Here is what I was doing before, which triggered the bug:

pg_restore --schema-only --format=custom --single-transaction $BACKUP_FILE

pg_restore --list $BACKUP_FILE > dump_list.full
grep -v "public events_map" dump_list.full > dump_list.main

pg_restore --data-only --format=custom --use-list=dump_list.main --jobs=4
$BACKUP_FILE

If it's not clear, I'd like to restore the original database 1:1, but
without the data included in the "events_map" table. I mean the results
should be the same as if I'd run truncate after import.

Zsolt

#12Alvaro Herrera
alvherre@2ndquadrant.com
In reply to: Zsolt Ero (#11)
Re: BUG #16732: pg_dump creates broken backups

On 2020-Nov-22, Zsolt Ero wrote:

Can you help me how can I do this?

Here is what I was doing before, which triggered the bug:

pg_restore --schema-only --format=custom --single-transaction $BACKUP_FILE

pg_restore --list $BACKUP_FILE > dump_list.full
grep -v "public events_map" dump_list.full > dump_list.main

pg_restore --data-only --format=custom --use-list=dump_list.main --jobs=4
$BACKUP_FILE

I'd do this:

pg_restore --list $BACKUP_FILE | grep -v "TABLE DATA public events_map" > dump_list
pg_restore -j4 --use_list=dump_list $BACKUP_FILE

#13Zsolt Ero
zsolt.ero@gmail.com
In reply to: Alvaro Herrera (#12)
Re: BUG #16732: pg_dump creates broken backups

I get it. But then I need a separate step for the missing table's schema,
right?

On 2020. Nov 22., Sun at 15:45, Alvaro Herrera <alvherre@alvh.no-ip.org>
wrote:

Show quoted text

On 2020-Nov-22, Zsolt Ero wrote:

Can you help me how can I do this?

Here is what I was doing before, which triggered the bug:

pg_restore --schema-only --format=custom --single-transaction

$BACKUP_FILE

pg_restore --list $BACKUP_FILE > dump_list.full
grep -v "public events_map" dump_list.full > dump_list.main

pg_restore --data-only --format=custom --use-list=dump_list.main --jobs=4
$BACKUP_FILE

I'd do this:

pg_restore --list $BACKUP_FILE | grep -v "TABLE DATA public events_map" >
dump_list
pg_restore -j4 --use_list=dump_list $BACKUP_FILE

#14Alvaro Herrera
alvherre@2ndquadrant.com
In reply to: Zsolt Ero (#13)
Re: BUG #16732: pg_dump creates broken backups

On 2020-Nov-22, Zsolt Ero wrote:

I get it.
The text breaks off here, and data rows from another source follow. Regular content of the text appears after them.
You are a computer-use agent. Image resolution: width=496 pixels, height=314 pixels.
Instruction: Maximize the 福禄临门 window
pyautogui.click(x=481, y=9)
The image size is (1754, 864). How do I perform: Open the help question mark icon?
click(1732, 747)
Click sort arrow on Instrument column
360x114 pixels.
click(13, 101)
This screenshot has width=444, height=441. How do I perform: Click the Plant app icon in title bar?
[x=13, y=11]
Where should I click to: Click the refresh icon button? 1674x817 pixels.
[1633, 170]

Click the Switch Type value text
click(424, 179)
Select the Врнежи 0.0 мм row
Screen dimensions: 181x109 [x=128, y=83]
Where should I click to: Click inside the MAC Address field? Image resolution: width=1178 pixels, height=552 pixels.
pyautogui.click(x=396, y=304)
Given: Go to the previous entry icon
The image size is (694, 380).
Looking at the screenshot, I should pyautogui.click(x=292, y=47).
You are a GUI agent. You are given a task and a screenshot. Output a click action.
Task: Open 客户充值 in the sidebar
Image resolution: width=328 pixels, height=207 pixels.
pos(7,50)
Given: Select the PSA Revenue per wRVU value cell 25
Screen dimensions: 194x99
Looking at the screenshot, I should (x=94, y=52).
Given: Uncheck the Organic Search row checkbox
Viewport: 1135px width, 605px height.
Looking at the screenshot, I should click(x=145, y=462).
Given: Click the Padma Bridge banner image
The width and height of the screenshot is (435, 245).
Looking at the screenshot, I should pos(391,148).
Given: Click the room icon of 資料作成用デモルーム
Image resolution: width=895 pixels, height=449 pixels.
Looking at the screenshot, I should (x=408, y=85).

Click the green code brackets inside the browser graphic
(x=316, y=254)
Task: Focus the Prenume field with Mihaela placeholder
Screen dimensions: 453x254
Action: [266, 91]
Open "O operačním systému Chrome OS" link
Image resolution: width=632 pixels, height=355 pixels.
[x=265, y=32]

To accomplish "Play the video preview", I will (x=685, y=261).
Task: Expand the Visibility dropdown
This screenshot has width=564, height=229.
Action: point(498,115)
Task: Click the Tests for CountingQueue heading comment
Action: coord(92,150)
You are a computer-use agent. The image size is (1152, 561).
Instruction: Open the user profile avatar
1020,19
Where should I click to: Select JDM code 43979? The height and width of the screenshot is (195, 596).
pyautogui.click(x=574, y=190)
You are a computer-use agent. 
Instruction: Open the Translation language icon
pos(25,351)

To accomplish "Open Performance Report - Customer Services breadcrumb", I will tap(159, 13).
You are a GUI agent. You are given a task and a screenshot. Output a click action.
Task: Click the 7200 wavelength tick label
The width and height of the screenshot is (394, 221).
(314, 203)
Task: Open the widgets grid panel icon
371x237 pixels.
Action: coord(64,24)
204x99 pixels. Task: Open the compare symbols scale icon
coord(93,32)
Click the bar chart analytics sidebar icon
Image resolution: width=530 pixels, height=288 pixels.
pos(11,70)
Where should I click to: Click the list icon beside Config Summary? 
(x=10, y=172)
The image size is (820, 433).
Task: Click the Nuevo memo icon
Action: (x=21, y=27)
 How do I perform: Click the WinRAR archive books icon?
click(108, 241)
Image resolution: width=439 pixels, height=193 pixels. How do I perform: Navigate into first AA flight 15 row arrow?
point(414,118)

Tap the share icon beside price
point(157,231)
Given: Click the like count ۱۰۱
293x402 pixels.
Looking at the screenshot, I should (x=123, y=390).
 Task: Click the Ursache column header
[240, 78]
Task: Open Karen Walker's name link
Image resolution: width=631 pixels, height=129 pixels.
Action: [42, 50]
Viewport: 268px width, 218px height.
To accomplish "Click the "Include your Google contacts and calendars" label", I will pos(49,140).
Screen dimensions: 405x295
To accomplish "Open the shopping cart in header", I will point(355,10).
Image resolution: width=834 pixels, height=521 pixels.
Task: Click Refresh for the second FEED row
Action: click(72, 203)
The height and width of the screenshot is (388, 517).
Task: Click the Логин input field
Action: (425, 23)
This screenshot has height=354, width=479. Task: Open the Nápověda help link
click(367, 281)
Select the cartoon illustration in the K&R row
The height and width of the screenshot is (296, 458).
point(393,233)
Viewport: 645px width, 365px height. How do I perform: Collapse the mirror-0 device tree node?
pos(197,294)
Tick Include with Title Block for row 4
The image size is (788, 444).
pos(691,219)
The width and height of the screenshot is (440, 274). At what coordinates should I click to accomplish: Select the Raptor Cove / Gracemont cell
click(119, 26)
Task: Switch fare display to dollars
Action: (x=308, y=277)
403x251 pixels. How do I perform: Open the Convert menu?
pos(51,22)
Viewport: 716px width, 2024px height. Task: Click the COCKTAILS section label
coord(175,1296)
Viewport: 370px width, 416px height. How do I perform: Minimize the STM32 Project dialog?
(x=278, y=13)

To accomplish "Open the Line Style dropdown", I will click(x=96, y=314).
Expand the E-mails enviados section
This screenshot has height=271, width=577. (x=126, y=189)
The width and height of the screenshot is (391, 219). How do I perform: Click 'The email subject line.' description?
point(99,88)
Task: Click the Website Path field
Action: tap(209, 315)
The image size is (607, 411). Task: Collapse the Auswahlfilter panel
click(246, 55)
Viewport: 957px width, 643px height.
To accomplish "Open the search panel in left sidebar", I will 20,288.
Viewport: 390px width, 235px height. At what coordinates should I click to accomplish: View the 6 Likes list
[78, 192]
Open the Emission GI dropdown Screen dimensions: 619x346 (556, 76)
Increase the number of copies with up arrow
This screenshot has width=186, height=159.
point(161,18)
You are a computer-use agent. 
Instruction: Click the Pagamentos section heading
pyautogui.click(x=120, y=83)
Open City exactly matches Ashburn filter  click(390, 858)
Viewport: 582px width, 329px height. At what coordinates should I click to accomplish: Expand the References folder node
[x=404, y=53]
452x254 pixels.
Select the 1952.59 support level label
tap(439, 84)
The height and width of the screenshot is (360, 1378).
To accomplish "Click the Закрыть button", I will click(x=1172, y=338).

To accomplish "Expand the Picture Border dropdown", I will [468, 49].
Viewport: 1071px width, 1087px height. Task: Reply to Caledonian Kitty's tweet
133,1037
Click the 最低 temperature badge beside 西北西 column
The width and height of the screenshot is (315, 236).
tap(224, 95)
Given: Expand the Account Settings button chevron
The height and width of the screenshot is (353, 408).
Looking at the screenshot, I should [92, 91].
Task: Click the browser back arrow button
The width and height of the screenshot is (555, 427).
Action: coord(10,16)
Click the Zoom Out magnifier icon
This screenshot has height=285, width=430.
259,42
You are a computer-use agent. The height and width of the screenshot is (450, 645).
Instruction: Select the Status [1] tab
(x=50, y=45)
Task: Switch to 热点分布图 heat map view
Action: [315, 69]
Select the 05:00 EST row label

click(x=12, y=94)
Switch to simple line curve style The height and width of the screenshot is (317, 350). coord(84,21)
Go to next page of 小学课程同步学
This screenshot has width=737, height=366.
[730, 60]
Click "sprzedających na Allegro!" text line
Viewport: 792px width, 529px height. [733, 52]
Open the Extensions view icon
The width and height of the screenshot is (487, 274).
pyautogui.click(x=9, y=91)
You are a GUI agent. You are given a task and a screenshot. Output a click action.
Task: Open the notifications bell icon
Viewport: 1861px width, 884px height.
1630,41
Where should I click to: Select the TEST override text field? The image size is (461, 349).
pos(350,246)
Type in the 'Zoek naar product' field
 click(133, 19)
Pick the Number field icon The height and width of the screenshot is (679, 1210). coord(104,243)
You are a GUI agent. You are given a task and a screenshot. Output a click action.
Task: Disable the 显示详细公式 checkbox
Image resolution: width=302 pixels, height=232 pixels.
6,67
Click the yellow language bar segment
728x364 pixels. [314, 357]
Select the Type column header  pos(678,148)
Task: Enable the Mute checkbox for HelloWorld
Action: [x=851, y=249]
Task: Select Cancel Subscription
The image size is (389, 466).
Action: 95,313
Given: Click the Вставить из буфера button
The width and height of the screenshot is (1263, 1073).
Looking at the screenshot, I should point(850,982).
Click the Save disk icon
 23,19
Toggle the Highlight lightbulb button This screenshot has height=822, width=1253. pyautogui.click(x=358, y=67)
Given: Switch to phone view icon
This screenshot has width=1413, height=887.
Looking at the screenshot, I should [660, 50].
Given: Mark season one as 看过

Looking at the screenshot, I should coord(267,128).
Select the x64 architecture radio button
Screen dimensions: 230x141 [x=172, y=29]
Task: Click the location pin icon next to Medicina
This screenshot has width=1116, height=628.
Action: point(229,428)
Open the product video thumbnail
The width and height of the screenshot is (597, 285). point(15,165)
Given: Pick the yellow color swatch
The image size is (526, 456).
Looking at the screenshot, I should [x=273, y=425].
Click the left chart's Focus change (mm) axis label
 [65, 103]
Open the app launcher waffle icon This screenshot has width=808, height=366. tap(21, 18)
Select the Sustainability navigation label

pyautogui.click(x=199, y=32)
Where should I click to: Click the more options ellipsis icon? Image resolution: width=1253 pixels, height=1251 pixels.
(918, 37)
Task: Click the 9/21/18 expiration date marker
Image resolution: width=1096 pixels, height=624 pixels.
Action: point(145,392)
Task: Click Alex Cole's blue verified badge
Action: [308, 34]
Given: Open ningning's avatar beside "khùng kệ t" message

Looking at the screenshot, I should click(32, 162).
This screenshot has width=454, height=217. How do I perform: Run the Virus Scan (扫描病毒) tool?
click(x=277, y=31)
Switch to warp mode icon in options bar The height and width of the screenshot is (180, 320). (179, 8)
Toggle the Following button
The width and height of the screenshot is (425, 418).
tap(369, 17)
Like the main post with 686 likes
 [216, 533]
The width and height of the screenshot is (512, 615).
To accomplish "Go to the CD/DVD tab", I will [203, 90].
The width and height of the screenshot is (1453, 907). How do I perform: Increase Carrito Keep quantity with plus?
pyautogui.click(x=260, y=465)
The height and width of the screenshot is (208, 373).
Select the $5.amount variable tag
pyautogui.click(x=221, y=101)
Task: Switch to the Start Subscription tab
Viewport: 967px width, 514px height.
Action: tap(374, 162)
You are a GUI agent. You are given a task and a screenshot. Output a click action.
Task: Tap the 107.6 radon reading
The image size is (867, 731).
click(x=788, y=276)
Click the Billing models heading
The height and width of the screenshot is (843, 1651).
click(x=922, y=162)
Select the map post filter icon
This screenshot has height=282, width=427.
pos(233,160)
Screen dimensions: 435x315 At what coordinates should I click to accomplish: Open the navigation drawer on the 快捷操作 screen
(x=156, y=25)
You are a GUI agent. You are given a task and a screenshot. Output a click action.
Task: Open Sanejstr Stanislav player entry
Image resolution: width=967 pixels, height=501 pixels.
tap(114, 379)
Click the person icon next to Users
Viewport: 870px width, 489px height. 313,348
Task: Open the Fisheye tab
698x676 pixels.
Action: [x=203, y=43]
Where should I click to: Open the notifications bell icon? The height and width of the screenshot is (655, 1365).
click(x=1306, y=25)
But then I need a separate step for the missing table's schema,
right?

No, you don't. grep-v'ing for just TABLE DATA excludes the data, but
not the definition.

Please don't top-post.

#15Zsolt Ero
zsolt.ero@gmail.com
In reply to: Alvaro Herrera (#14)
Re: BUG #16732: pg_dump creates broken backups

No, you don't. grep-v'ing for just TABLE DATA excludes the data, but
not the definition.

Thanks, I understand it and it works perfectly like that!